STORED RECORDS:
# # #

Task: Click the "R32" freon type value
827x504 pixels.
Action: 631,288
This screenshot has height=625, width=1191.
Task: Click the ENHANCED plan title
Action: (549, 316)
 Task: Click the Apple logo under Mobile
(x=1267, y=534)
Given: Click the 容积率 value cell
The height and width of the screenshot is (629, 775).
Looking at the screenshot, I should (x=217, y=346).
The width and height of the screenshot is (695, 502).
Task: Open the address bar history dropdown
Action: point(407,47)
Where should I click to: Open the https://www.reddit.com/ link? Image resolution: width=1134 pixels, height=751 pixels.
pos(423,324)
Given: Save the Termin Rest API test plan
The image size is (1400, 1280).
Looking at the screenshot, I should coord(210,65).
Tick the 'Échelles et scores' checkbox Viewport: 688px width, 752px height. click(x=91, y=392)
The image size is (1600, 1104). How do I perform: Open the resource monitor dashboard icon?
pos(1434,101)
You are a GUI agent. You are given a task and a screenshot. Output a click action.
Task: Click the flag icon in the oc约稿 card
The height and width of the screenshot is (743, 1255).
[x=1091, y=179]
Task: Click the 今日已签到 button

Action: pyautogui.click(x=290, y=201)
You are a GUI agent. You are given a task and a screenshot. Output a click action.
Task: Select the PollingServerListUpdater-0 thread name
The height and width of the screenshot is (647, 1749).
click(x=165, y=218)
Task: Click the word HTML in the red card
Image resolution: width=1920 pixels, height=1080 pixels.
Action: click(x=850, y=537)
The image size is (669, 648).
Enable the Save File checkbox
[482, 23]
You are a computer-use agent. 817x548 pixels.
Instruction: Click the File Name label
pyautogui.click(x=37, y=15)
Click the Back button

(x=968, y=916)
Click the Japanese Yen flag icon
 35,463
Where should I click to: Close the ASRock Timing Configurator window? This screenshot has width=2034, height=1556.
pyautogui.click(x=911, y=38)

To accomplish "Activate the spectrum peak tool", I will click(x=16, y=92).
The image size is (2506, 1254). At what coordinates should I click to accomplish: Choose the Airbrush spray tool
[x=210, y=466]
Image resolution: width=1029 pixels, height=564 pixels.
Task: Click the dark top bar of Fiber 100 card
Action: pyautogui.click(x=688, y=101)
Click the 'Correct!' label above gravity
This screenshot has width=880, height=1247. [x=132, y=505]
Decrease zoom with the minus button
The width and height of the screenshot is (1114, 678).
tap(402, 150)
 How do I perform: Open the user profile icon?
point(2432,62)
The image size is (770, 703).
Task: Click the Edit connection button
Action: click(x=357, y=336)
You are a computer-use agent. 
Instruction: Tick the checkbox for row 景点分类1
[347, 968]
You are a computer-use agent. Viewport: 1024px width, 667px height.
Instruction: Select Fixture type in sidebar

# # #

YOUR TASK: Edit the listing above so that each occurrence of "checkbox" becomes "check box", and keep every other line and character unchanged.

REPLY:
Task: Click the "R32" freon type value
827x504 pixels.
Action: 631,288
This screenshot has height=625, width=1191.
Task: Click the ENHANCED plan title
Action: (549, 316)
 Task: Click the Apple logo under Mobile
(x=1267, y=534)
Given: Click the 容积率 value cell
The height and width of the screenshot is (629, 775).
Looking at the screenshot, I should (x=217, y=346).
The width and height of the screenshot is (695, 502).
Task: Open the address bar history dropdown
Action: point(407,47)
Where should I click to: Open the https://www.reddit.com/ link? Image resolution: width=1134 pixels, height=751 pixels.
pos(423,324)
Given: Save the Termin Rest API test plan
The image size is (1400, 1280).
Looking at the screenshot, I should coord(210,65).
Tick the 'Échelles et scores' check box Viewport: 688px width, 752px height. click(x=91, y=392)
The image size is (1600, 1104). How do I perform: Open the resource monitor dashboard icon?
pos(1434,101)
You are a GUI agent. You are given a task and a screenshot. Output a click action.
Task: Click the flag icon in the oc约稿 card
The height and width of the screenshot is (743, 1255).
[x=1091, y=179]
Task: Click the 今日已签到 button

Action: pyautogui.click(x=290, y=201)
You are a GUI agent. You are given a task and a screenshot. Output a click action.
Task: Select the PollingServerListUpdater-0 thread name
The height and width of the screenshot is (647, 1749).
click(x=165, y=218)
Task: Click the word HTML in the red card
Image resolution: width=1920 pixels, height=1080 pixels.
Action: click(x=850, y=537)
The image size is (669, 648).
Enable the Save File check box
[482, 23]
You are a computer-use agent. 817x548 pixels.
Instruction: Click the File Name label
pyautogui.click(x=37, y=15)
Click the Back button

(x=968, y=916)
Click the Japanese Yen flag icon
 35,463
Where should I click to: Close the ASRock Timing Configurator window? This screenshot has width=2034, height=1556.
pyautogui.click(x=911, y=38)

To accomplish "Activate the spectrum peak tool", I will click(x=16, y=92).
The image size is (2506, 1254). At what coordinates should I click to accomplish: Choose the Airbrush spray tool
[x=210, y=466]
Image resolution: width=1029 pixels, height=564 pixels.
Task: Click the dark top bar of Fiber 100 card
Action: pyautogui.click(x=688, y=101)
Click the 'Correct!' label above gravity
This screenshot has width=880, height=1247. [x=132, y=505]
Decrease zoom with the minus button
The width and height of the screenshot is (1114, 678).
tap(402, 150)
 How do I perform: Open the user profile icon?
point(2432,62)
The image size is (770, 703).
Task: Click the Edit connection button
Action: click(x=357, y=336)
You are a computer-use agent. 
Instruction: Tick the check box for row 景点分类1
[347, 968]
You are a computer-use agent. Viewport: 1024px width, 667px height.
Instruction: Select Fixture type in sidebar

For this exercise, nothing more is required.